**Collected data**.
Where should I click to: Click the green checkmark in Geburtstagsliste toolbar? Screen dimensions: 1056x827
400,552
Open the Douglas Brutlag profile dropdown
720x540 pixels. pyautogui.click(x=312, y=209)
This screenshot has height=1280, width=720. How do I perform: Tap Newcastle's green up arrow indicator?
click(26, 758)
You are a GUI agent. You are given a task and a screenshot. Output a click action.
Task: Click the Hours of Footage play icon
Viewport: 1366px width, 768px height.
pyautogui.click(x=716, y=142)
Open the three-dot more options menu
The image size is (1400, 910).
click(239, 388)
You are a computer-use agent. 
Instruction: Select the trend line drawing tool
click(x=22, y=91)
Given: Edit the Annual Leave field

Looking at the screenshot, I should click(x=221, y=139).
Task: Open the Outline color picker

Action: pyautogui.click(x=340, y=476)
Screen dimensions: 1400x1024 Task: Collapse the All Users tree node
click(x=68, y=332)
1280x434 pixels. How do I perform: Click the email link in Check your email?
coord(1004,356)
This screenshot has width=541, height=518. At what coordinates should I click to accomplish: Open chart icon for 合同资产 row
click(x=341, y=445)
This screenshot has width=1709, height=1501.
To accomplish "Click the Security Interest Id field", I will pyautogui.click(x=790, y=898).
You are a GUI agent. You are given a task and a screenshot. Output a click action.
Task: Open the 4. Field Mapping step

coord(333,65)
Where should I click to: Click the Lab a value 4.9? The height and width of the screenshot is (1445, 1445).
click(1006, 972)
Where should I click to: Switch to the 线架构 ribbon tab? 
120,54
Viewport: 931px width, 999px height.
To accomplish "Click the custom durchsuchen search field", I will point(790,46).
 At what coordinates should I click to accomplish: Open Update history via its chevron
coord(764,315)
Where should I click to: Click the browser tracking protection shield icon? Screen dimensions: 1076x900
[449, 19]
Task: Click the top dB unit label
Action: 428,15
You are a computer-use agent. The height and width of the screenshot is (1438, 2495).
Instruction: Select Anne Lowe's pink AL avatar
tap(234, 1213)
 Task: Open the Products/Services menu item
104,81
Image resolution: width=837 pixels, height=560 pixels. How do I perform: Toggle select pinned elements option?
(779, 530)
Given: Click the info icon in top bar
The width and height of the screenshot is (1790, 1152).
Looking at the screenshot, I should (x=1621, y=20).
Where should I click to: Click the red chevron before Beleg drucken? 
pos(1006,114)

**TASK INSTRUCTIONS**. Search the entries for "computer" and copy each matching line.

**ANSWER SPACE**.
You are a computer-use agent. 
You are a computer-use agent. The height and width of the screenshot is (1438, 2495).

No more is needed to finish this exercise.